Stock Trend Prediction and Business Strategy Design

In the financial world, stock market and its trends are volatile in nature. The issue about stock price prediction has attracted scholars to capture the volatility and predicting its trend behavior at next interesting time window. Investors and market analysts study the market behavior and design their trading strategy, e.g., when to buy or sell, accordingly. As stock market generates large amount of data every day, it is infeasible for an individual to consider all the current and past data for predicting future trend of a stock market. Basically, there are two main categories of methods for forecasting market trends. One is called technical analysis and other is fundamental analysis. Technical analysis utilizes past price and volume to predict the future trend of stocks. Fundamental analysis, on the other hand, requires analysis of related financial data in order to get some insights. This project follows the fundamental analysis technique by scrapping financial news articles from websites and evaluating each article with TextRank algorithm. If the news article is evaluated with high score, there are more chance that the stock price will go up. Conversely, if the news article is determined with low score, the stock price may go down. We have taken 2016 data from Apple Company as stock price and news articles from following five famous financial websites: CNN Money, Business Week, Market Watch, Investor Guide, and Yahoo Finance. The accuracy of the prediction model has been improved almost 50% from 33% to 80%.

If the stock price trend is predicted as decline at a particular company, salesmen have to promote its product or service. Because marketing information changes very fast, we hook tweepy API to get most-updated marketing information geographically by providing product or service related key words and interesting geographical region. The region is described by center (Latitude and Longitude) and its radius. We apply DQN to help salesmen design promotion route if the stock performance is bad. The reason for us to apply DQN is that it can handle dynamic change of marketing information from Tweets and geographical scalability issues very well.

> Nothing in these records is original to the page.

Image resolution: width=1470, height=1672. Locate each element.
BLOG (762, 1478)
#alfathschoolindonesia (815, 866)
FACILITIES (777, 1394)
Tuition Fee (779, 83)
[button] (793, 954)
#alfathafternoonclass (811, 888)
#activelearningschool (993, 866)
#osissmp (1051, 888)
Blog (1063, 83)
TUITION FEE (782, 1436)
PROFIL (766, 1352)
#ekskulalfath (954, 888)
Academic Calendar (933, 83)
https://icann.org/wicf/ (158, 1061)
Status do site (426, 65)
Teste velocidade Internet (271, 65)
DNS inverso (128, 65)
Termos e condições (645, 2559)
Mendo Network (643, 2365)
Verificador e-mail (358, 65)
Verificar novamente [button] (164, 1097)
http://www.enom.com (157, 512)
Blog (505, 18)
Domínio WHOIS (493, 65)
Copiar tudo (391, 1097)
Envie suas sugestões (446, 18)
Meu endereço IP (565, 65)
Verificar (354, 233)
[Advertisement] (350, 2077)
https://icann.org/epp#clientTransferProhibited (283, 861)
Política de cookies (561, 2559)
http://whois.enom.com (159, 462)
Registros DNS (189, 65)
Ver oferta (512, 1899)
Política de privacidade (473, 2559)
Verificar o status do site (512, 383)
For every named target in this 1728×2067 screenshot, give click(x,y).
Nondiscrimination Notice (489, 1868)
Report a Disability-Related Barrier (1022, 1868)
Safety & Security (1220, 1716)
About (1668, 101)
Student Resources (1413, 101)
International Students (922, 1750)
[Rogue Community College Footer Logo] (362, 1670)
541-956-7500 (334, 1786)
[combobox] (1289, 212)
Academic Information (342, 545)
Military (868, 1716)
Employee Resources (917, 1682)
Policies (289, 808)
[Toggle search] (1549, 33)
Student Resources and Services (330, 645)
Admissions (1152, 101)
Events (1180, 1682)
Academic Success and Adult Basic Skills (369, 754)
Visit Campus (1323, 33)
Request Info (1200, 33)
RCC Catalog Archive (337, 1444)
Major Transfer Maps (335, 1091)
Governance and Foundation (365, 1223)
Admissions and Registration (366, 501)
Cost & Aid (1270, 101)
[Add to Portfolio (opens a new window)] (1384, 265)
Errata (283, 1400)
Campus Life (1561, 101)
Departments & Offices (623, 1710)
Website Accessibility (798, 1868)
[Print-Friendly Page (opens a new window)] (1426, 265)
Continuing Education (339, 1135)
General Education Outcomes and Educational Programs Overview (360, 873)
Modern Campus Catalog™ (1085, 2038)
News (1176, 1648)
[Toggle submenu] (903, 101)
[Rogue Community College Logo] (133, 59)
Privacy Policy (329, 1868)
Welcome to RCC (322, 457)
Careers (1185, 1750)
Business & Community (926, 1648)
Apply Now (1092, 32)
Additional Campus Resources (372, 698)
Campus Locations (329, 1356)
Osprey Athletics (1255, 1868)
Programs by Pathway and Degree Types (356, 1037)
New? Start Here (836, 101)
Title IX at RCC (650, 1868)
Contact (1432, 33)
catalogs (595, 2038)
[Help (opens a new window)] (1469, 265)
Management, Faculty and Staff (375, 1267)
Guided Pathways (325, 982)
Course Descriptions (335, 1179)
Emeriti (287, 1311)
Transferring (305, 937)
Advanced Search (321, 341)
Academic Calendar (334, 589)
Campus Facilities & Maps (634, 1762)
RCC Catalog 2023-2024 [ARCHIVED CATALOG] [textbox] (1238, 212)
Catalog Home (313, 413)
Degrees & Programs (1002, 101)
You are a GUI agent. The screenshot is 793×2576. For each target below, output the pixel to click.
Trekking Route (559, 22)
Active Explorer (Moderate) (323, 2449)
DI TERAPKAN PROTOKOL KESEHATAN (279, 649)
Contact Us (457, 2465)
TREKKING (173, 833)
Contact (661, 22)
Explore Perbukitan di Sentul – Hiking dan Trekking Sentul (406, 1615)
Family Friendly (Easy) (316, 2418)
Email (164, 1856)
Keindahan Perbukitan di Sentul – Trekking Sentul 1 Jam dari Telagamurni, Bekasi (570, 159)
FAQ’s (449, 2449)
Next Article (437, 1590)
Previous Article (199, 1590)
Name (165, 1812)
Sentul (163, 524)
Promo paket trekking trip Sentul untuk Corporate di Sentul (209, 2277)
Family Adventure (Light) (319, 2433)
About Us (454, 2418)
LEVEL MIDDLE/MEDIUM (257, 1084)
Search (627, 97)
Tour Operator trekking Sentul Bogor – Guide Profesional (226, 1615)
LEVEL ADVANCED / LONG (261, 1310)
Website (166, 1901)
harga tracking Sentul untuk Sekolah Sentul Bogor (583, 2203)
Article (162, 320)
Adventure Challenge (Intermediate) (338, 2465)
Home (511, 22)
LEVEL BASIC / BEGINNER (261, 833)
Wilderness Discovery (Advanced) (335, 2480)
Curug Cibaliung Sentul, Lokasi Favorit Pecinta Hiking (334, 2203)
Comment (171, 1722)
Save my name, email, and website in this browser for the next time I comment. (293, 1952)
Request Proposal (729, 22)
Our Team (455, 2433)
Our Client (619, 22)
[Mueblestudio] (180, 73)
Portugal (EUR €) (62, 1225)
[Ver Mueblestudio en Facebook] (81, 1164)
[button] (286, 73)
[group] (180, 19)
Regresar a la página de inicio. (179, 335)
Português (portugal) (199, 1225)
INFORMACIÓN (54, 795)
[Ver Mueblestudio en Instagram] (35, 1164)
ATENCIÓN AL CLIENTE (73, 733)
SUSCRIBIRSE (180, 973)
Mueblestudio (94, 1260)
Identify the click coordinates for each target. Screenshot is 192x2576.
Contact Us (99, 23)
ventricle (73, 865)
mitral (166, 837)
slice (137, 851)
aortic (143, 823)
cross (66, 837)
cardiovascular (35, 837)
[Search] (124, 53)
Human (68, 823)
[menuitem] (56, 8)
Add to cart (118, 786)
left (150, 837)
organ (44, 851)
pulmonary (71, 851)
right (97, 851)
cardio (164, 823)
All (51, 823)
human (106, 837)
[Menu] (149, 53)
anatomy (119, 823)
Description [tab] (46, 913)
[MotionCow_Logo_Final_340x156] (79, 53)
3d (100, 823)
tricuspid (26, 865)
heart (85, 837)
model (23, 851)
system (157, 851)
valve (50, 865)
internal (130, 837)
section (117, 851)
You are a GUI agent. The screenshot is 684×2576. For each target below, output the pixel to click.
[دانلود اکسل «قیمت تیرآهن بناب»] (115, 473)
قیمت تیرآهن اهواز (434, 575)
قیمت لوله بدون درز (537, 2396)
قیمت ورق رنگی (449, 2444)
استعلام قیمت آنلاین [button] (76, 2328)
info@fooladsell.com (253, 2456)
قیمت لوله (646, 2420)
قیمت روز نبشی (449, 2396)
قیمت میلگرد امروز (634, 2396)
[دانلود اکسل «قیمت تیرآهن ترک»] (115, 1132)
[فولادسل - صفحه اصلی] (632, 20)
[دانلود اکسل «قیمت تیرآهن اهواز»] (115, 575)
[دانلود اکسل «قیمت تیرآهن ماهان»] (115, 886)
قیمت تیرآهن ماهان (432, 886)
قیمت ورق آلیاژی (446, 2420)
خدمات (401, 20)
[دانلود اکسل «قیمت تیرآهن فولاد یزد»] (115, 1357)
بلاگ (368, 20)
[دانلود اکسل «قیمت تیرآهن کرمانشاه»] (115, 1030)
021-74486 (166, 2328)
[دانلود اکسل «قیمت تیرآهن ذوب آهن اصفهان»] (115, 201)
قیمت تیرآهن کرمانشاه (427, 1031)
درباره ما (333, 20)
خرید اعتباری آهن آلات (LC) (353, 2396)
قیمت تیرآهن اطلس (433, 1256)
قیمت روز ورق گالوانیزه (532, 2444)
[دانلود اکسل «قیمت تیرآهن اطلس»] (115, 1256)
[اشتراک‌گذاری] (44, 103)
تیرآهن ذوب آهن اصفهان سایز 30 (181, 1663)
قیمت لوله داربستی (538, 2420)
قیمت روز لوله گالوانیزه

alt text System Architecture for Predicting Stock Trend from Financial News with TextRank Algorithm

The figure shows our system structure for stock trend prediction. The first step is to prepare different web scrappers for each financial news sources. Since each webpage has their own webpages presentation structure and we only need to extract interesting information, e.g., news about Apple Inc., this is the reason why we need to customize with respect to different webpages. All scrapped news are stored as HDFS at AWS. We then apply TextRank algorithm to extract key words. We also created the polarity words dictionary using financial words with positive and negative meanings based on Finance specific words using McDonald’s research [1]. In this dictionary, we collected about 2400 positive words and 7400 negative words. Each article score is evaluated by the difference of total positive financial words importance weights (calculated from TextRank) and total negative financial words importance weights (calculated also from TextRank). These financial news scores will be our features used to build our prediction model. The target variable is stock price performance indicator. If the price difference is larger than 1%, we labeled it as ‘UP’. If the price difference is smaller than -1%, we labeled it as ‘DOWN’. Anything else will be labeled as ‘STAY’. Two different classification algorithms, KNN (with one neighbor) and NB, are implemented to check and improve classification accuracy.

alt text
Stock Trend Prediction Accuracy Comparison by News Sources

This figure shows the stock prediction accuracy rate with respect to five selected financial news websites. We also compare the accuracy rate for case that considers all news sources as our predictor variables. Gaussian NB has higher accuracy rate compared to KNN. According to collected news at year of 2016 about Apple Inc., the news source from Investor Guide provides highest prediction for Apple stock trend. But, Yahoo Finance has worst prediction accuracy rate compared to others.

alt text
System Architecture for Promotion Route Design from Tweepy Marketing Information

We utilize Tweepy API to give tweets at each region by specifying search term and time with a score. Such score is obtained from the difference of the number between positive and negative financial words from polarity words dictionary. By setting thresholds for good and bad responses, we can set a region with green color if its score is higher than good response threshold, and red if its score is lower than bad response threshold. Deep Q-Networks (DQN) are much more capable than traditional Q-networks used in reinforced learning by having following improvements: (1) Going from a single-layer network to a multi-layer convolutional network; (2) Implementing Experience Replay, which will allow our network to train itself using stored memories from it’s experience; (3) Utilizing a second “target” network for stable learning process. It was these three innovations that allowed the Google DeepMind team to achieve superhuman performance on dozens of Atari games using their DQN agent. We can model salesmen promotion strategy as a route selection game by treating the salesman agent as a blue square. The goal for the salesman is to navigate to the green squares (positive response area) while avoiding the red squares (negative response area). At the start of each episode all squares are randomly placed within a nxn grid-world. The salesman has pre-specified maximum number of steps, e.g., 50 steps, allowed for her/him to achieve as large a reward as possible. Because tweets responses are dynamic positioned, the salesman has to do more than simply learn a fixed path, a much simpler solution that can be obtained by Q-network reinforced learning. Instead the salesman must learn spatial relationships between the blocks.

alt text
Tweets marketing information at each region near Bay Area (latitude = 37.33, longitude = -121.89).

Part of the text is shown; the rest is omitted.